Two free days in Saigon gave me the opportunity to meet with the director of the Ho Chi Minh City University library school and with the president of SIDLA, the Scientific Information, Documentation, and Library Association of Ho Chi Minh City. I also met with the editor-in-chief of _Phu Nu_, the women's newspaper of Ho Chi Minh City and was interviewed by one of the paper's reporters. Meeting with these women was a privilege, adding a special dimension to my visit.
The embargo's end had marked the end of Saigon's time warp. I no longer felt that I had just left a few weeks ago, as I had in 1992. Whole blocks of old buildings on Nguyen Hue, Tu Do, and Nguyen Du had been demolished to make way for shiny new high rise office buildings and hotels. The South Koreans had razed what had been their embassy and built a new consulate building on the site.
Signs for CityNet, the cellular phone network, were everywhere. Advertising looked like Times Square: M&M candies, Kodak Express, Shell Oil, Coca-Cola. Dozens of brand new public phone booths accepted brightly colored telephone debit cards. The electricity, while still erratic, had stabilized significantly. At the same time, the number of neon signs had increased exponentially. The old Montana BOQ (Bachelors Officers Quarters), now the Montana Hotel, sported a huge neon sign on its roof. Shops were overflowing with consumer goods, toys, clothing, and appliances. I visited a small trade fair where merchandise ranged from artificial flowers to cosmetics, much American made. Shiny new metered tourist taxis sat in front of the Continental Palace Hotel waiting for fares.

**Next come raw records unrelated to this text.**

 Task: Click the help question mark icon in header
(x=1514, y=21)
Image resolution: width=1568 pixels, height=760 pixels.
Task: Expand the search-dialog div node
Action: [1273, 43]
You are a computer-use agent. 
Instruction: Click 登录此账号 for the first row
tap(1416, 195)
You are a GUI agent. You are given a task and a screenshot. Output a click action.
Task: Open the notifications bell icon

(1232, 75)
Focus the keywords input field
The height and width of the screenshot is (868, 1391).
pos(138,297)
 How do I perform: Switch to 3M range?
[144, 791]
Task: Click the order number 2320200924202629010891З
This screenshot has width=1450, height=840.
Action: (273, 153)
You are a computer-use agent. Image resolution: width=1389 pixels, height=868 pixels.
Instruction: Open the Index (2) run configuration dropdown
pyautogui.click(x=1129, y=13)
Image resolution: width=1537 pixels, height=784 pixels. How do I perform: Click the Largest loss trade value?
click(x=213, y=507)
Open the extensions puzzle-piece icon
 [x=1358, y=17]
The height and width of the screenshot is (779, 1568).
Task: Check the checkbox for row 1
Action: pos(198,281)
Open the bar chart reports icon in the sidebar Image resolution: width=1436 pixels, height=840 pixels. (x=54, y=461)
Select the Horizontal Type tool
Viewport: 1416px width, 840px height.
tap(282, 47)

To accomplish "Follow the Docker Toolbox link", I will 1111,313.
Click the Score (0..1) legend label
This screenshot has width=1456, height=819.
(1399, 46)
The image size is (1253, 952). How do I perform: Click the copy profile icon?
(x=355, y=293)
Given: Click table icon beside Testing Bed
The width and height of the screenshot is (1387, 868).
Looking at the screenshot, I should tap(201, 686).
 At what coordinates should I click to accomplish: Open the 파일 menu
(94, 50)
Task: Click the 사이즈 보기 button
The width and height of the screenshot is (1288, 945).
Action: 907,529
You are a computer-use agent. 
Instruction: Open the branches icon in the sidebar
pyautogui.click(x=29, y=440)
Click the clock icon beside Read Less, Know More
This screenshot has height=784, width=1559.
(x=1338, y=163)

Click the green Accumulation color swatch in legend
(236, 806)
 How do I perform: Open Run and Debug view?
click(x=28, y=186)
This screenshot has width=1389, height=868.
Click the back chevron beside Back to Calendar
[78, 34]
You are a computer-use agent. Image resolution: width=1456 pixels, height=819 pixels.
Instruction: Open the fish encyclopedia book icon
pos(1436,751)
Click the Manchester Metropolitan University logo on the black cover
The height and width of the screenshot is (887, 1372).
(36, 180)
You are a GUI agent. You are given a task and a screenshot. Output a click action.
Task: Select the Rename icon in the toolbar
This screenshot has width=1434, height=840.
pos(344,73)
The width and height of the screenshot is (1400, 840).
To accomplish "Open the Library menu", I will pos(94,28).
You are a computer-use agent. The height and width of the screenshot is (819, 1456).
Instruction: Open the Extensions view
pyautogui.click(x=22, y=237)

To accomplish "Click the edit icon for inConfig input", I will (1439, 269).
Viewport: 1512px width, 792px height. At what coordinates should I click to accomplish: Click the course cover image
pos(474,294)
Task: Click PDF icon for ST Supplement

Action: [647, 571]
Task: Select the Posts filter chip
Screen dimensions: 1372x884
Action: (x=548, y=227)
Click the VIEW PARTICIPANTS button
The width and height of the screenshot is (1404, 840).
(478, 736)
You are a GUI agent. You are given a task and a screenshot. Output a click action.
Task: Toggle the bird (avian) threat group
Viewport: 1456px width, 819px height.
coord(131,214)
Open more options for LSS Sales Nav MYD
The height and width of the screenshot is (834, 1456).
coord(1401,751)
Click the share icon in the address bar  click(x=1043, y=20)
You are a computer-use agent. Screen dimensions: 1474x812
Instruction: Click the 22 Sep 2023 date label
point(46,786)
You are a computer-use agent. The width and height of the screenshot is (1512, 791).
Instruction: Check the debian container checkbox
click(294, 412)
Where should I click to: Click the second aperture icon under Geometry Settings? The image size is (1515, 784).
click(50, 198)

Perhaps the most striking and ironic change was in the international departure lounge at Tan Son Nhut Airport. There the new post-embargo economy was in full flower. What had been a rather austere waiting area had been transformed into a shopper's paradise. Duty free shops overflowed with merchandise from ceramic elephants to Chivas Regal. It reminded me, somewhat perversely, of the Cholon PX.
The latest rock music videos blared from a television in the seating area. Out a window, located next to an enormous liquor display, I could see the remnants of some revetments on the edge of the runway. They were the only visible reminders of the airport I had landed at twenty- five years ago.
But some things never change. The cyclo drivers still peddle their way through traffic, although their bikes now often have gears. My most exciting moment was the head-on crash of my cyclo into an inattentive motorscooter rider. Riders and passenger emerged more or less unscathed. The motorscooter suffered the most damage as its handlebar became attached to the cyclo and had to be ripped loose.
I *still* haven't seen all of Viet Nam. I haven't been back to Nha Trang or gotten even as close to Cam Ranh as the mainland side of the My Ca Bridge (which may be as close as I will ever get). I still haven't really seen Hanoi or Hue or Dalat or the Delta. I haven't traveled down Route 9 from Dong Ha to Khe Sanh. But I will. Somehow. Someday.